I choose not to cover SAX. However, Essential XML by Don Box has excellent overview. More information can also be obtained from www.xml.org/xml-dev and www.megginson.com/SAX.

Document Object Model (DOM)

The DOM is a set of abstract interfaces that model the Infoset. The DOM is entirely defines in terms of abstract interfaces and implementations are free to implement those interfaces as they choose.

The Object Model

The object model of the DOM represents the Infoset as tree of nodes. The focal point of the DOM is the Node interface, which acts as the base interface for all node types. The fact is almost everything is a Node makes traversal code uniform as a standard set of methods is available no matter where we are in the object model. However, each node also supports an extended interface type that exposes information item-specific functionality. The following figure shows the UML diagram of the DOM, and the table that follows shows the various node types and their corresponding Infoset information item.

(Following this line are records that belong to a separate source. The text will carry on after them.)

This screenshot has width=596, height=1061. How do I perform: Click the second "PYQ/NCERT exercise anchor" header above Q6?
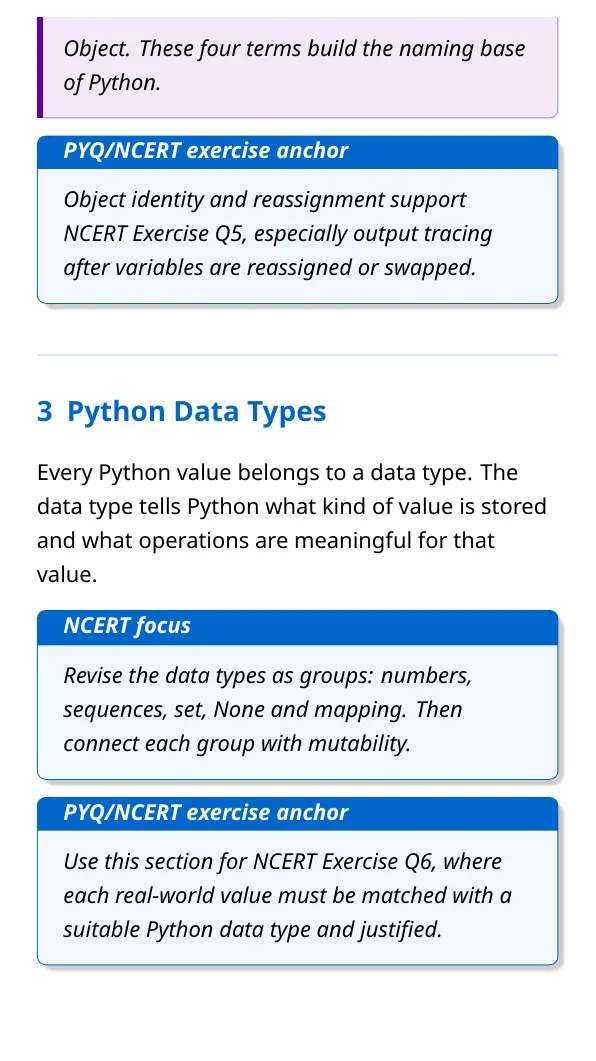coord(298,813)

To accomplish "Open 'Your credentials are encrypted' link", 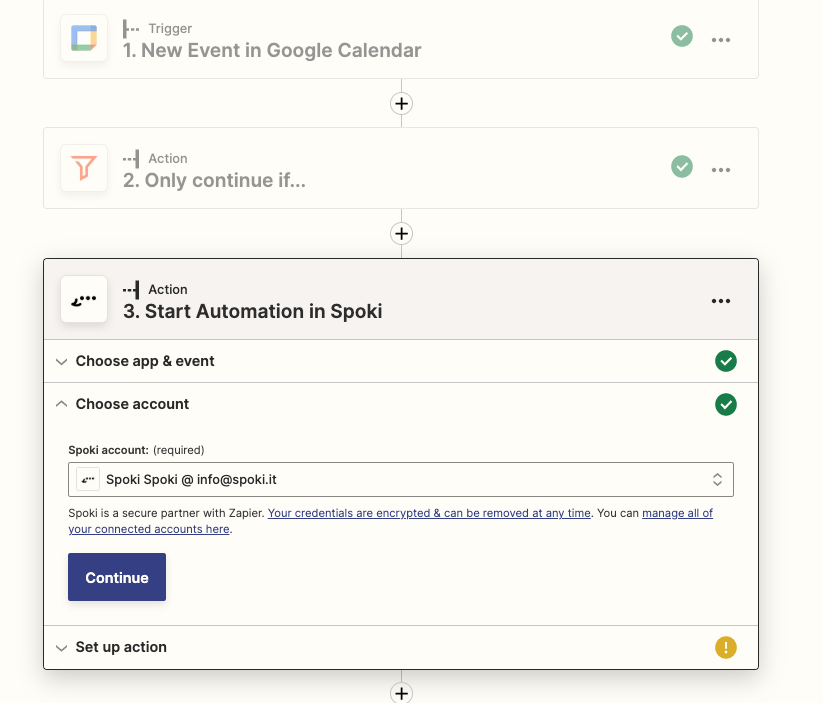I will coord(429,513).
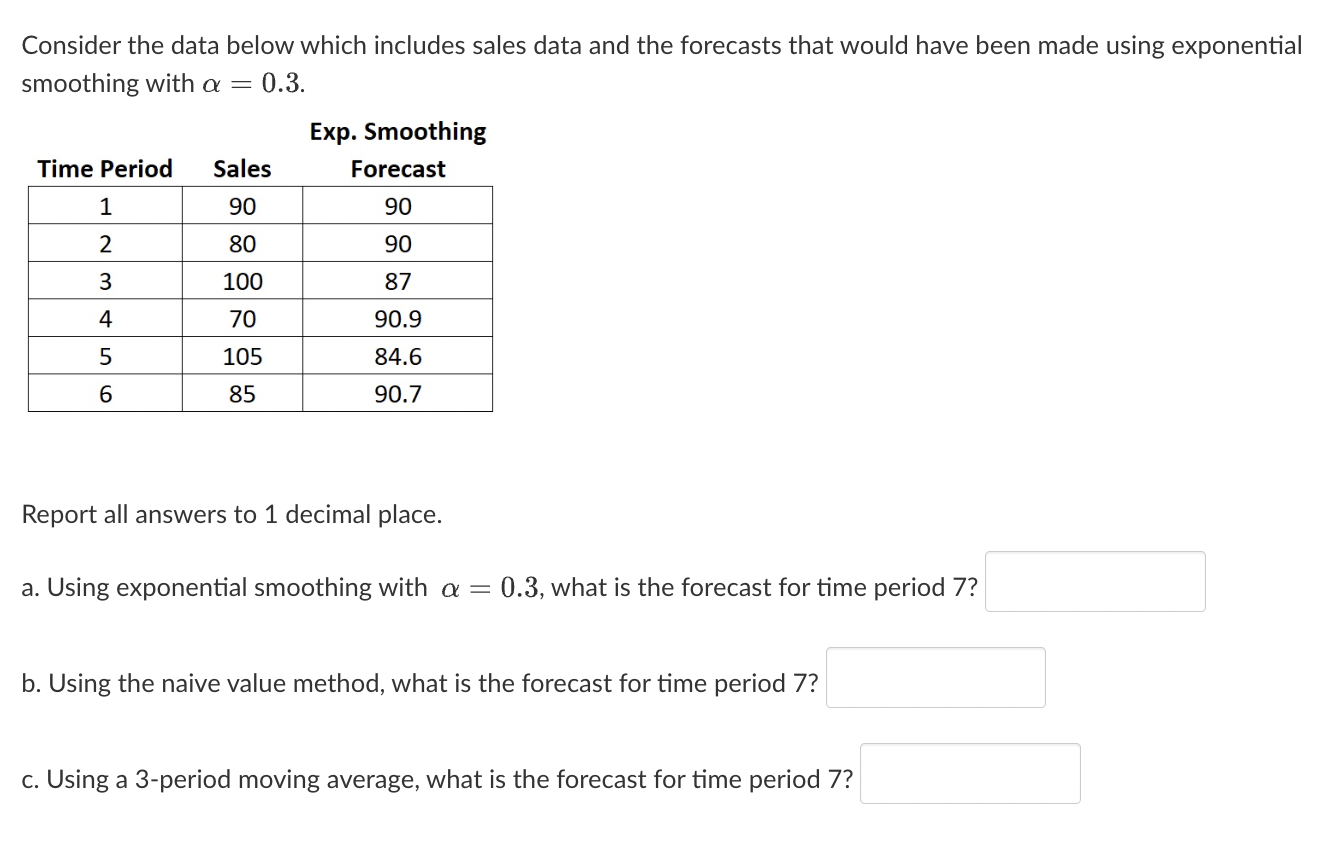
Task: Select the table cell containing 90.7
Action: tap(398, 393)
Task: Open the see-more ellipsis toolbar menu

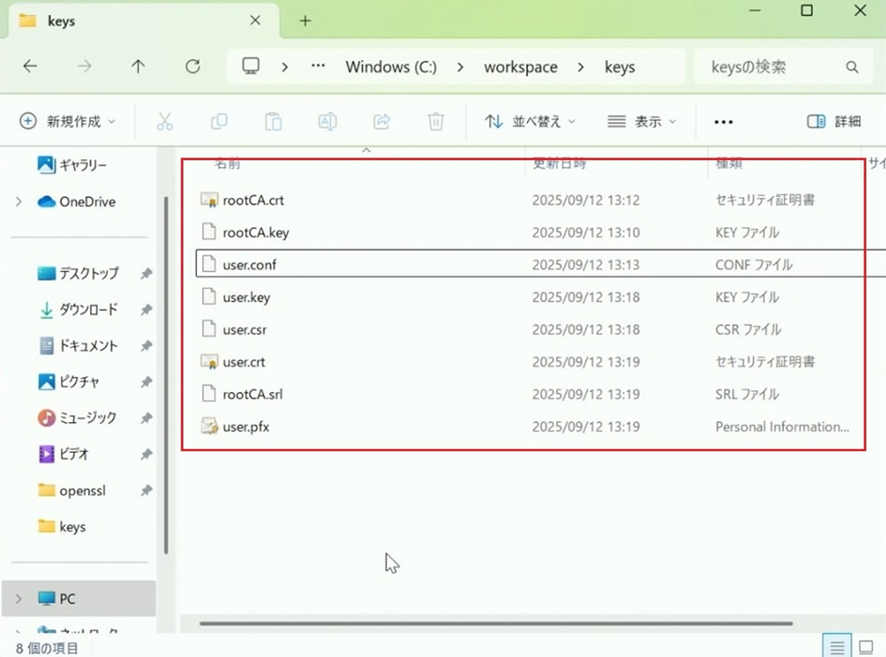Action: tap(724, 121)
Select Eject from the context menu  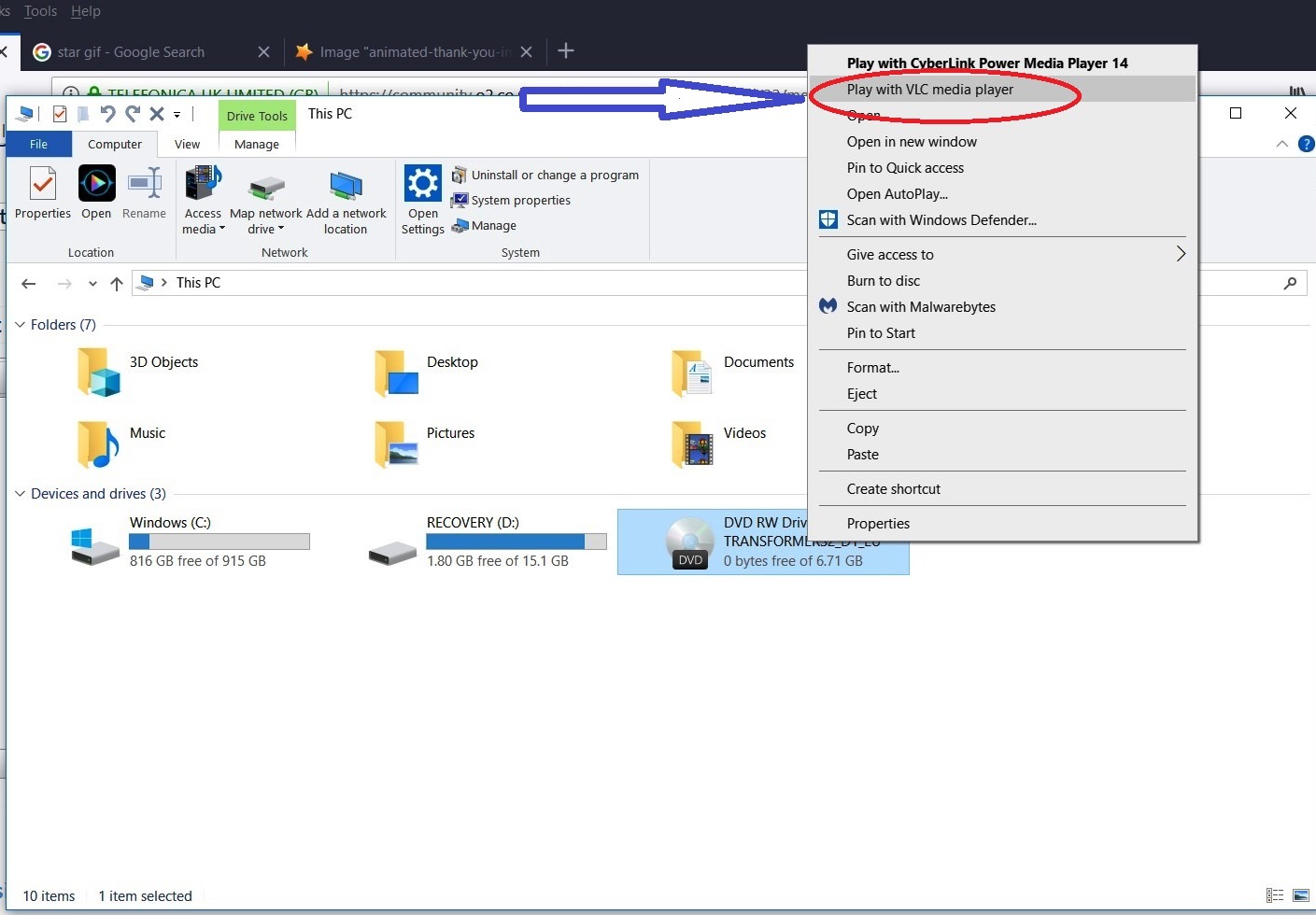tap(861, 394)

DOM Node	Infoset Information Item
Document	Document Information Item
DocumentFragment	N/A
DocumentType	Document Type Declaration Information Item
EntityReference	Entity Start/End Marker Information Items
Element	Element Information Item
Attr	Attribute Information Item
ProcessingInstruction	Processing Instruction Information Item
Comment	Comment Information Item
Text	Sequence of Character Information Items
CDATASection	CDATA Start/End Marker Information Items
Entity	Entity Information Item
Notation	Notation Information Item

<?xml version="1.0" ?>
<?order alpha ascending?>
<art xmlns="http://www.diranieh.com/xml" >
    
    <period name="Renaissance">
        <artist>Leonardo Da Vincie</artist>
        <artist>Donatello</artist>
    </period>
</art>

Note that the topmost item in the DOM structure corresponds to the document information item and is of type Document. Note that to access the value of a given node, say <artist>, you must not use the nodeValue property of that element, but rather access the Text node that is the child of that element. The nodeValue of the Text node is the one that contains the character data reflecting the element content.

The DOM and Factories

The DOM consists soley of abstract interfaces and has no concrete classes. Each implementation of the DOM must provide an object that implements DOMImplementation. This object acts as a rendez-vour point for all component-wide functionality. Given an object of type DOMImplementation one can create nodes of type Document and DocumentType. Most of the remaining node types (element, attribute, text, comment, etc.) can be created on the Document interface itself.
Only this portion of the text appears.